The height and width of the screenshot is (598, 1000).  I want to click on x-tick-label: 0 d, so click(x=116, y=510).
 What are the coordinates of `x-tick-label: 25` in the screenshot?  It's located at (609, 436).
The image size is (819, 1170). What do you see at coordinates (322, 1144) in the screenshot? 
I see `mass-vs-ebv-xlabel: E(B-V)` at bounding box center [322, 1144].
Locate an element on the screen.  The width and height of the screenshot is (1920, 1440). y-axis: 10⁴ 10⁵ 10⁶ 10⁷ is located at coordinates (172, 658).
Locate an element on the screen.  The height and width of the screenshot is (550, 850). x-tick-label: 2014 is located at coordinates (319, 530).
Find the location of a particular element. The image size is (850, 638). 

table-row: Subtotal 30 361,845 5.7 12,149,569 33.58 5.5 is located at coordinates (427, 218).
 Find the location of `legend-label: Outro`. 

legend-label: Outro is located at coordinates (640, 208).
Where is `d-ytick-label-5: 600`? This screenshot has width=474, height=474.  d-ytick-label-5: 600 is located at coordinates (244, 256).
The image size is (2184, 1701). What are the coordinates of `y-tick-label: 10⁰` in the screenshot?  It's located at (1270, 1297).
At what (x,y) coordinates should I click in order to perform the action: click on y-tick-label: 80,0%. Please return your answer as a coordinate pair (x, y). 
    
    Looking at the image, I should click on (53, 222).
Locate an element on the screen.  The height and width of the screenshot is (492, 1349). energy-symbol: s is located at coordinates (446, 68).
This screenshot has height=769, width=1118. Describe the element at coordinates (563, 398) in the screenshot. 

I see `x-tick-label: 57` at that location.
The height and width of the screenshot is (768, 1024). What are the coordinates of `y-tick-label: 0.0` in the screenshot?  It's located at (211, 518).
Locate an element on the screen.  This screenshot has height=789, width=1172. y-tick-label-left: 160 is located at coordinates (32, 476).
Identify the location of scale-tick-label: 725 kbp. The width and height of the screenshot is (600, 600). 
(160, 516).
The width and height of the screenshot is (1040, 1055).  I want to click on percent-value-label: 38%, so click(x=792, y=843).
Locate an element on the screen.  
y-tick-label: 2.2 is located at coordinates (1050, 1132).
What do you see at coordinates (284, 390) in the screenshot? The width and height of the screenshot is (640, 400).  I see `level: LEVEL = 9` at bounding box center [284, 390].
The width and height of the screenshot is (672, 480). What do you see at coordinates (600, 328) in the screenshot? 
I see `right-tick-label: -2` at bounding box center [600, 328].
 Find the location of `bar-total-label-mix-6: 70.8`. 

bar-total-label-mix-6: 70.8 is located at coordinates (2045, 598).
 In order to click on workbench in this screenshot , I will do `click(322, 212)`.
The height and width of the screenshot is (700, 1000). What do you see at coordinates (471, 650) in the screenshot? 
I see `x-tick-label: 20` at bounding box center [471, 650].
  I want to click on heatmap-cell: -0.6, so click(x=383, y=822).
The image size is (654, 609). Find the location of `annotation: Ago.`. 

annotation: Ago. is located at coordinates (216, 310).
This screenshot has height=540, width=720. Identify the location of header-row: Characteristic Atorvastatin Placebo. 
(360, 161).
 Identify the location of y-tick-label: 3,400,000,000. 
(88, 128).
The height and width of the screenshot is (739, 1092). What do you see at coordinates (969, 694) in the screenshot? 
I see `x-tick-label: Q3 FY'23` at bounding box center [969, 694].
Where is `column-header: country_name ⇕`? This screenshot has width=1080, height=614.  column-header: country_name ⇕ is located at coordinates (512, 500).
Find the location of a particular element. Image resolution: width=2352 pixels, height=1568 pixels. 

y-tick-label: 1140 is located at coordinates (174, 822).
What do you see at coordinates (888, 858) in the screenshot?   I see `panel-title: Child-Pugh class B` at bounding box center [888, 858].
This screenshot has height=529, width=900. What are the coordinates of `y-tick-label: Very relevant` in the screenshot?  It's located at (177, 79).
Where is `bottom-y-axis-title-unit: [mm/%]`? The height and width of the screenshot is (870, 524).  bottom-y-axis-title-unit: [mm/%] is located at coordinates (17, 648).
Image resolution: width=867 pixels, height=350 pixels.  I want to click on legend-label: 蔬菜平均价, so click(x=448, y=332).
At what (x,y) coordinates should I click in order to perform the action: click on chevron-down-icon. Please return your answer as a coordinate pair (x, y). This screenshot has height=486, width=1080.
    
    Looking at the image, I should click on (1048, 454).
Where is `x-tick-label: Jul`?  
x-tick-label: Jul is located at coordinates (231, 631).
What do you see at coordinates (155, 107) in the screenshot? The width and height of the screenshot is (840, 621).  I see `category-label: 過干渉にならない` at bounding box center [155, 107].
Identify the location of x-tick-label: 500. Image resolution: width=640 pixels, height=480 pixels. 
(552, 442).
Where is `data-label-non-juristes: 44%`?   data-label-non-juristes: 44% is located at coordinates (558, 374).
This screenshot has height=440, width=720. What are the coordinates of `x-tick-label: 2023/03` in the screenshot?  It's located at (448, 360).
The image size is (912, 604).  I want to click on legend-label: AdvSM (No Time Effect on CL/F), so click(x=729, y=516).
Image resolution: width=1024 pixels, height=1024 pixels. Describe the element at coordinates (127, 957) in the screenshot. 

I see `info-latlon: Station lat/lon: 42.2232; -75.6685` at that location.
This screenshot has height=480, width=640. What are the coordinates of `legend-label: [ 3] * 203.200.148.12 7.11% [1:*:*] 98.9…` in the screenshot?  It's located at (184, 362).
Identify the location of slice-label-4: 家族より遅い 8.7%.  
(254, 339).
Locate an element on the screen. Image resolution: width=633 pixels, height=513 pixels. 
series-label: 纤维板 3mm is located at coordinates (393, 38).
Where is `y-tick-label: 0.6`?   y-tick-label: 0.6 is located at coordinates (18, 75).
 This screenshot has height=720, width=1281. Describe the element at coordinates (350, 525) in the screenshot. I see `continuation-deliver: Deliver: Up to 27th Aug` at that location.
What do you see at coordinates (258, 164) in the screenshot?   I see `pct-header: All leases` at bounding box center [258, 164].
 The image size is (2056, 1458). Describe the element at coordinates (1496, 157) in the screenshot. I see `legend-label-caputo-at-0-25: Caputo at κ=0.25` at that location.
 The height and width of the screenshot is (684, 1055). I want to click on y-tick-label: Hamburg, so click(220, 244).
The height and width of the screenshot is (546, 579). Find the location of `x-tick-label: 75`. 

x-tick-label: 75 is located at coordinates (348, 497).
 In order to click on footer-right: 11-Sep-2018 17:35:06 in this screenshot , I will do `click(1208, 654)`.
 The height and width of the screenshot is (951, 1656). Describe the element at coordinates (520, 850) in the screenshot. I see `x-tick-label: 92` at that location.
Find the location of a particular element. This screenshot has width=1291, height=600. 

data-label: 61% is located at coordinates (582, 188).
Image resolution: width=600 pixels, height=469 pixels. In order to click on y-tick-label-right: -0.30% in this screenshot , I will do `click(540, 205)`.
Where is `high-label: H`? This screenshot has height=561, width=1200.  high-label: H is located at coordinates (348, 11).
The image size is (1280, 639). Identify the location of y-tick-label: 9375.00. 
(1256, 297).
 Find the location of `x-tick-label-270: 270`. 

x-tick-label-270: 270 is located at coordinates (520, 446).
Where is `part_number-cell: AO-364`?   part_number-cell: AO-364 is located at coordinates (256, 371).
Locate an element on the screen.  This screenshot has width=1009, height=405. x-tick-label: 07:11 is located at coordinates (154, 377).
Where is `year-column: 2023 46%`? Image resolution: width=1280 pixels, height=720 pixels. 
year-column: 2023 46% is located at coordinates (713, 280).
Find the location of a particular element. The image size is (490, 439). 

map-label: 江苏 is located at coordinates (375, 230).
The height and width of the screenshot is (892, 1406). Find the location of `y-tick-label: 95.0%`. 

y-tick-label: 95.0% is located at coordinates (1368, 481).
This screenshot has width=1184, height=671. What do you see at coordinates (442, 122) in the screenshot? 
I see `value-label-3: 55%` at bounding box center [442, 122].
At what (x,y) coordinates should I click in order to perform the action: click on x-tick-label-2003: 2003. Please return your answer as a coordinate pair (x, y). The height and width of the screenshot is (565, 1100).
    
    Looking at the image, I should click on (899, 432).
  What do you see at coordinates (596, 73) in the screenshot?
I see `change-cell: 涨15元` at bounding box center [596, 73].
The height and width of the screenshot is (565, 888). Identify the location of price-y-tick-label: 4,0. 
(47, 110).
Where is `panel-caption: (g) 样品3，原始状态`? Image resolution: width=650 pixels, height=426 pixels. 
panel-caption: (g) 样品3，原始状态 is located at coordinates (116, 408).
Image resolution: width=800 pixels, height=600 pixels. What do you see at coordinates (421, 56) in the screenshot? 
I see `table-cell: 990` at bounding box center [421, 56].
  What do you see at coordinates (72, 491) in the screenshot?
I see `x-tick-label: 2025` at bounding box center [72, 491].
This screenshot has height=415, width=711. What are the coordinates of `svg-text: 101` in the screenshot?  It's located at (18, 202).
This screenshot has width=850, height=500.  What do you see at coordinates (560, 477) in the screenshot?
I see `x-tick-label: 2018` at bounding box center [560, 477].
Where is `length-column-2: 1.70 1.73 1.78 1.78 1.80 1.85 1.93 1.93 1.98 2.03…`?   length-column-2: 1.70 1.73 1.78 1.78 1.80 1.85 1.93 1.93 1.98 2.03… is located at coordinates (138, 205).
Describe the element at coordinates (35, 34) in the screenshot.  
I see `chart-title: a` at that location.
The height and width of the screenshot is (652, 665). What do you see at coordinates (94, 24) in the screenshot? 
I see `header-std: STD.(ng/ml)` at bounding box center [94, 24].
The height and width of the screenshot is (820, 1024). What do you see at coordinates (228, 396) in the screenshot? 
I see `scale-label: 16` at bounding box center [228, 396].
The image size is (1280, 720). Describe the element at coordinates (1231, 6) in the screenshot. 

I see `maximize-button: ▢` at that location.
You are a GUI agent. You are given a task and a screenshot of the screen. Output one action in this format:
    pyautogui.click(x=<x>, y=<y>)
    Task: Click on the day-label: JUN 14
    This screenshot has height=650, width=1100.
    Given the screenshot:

--- --- ---

* TASK TO CARRY OUT *
Reproduce the records between the lines holding "The height and width of the screenshot is (739, 1092)." and "What do you see at coordinates (888, 858)", inclusive, substituting "specific" for "particular" and leaving every other part unchanged.

* WORKED SOLUTION *
The height and width of the screenshot is (739, 1092). What do you see at coordinates (969, 694) in the screenshot? 
I see `x-tick-label: Q3 FY'23` at bounding box center [969, 694].
Where is `column-header: country_name ⇕`? This screenshot has width=1080, height=614.  column-header: country_name ⇕ is located at coordinates (512, 500).
Find the location of a specific element. Image resolution: width=2352 pixels, height=1568 pixels. 

y-tick-label: 1140 is located at coordinates (174, 822).
What do you see at coordinates (888, 858) in the screenshot?   I see `panel-title: Child-Pugh class B` at bounding box center [888, 858].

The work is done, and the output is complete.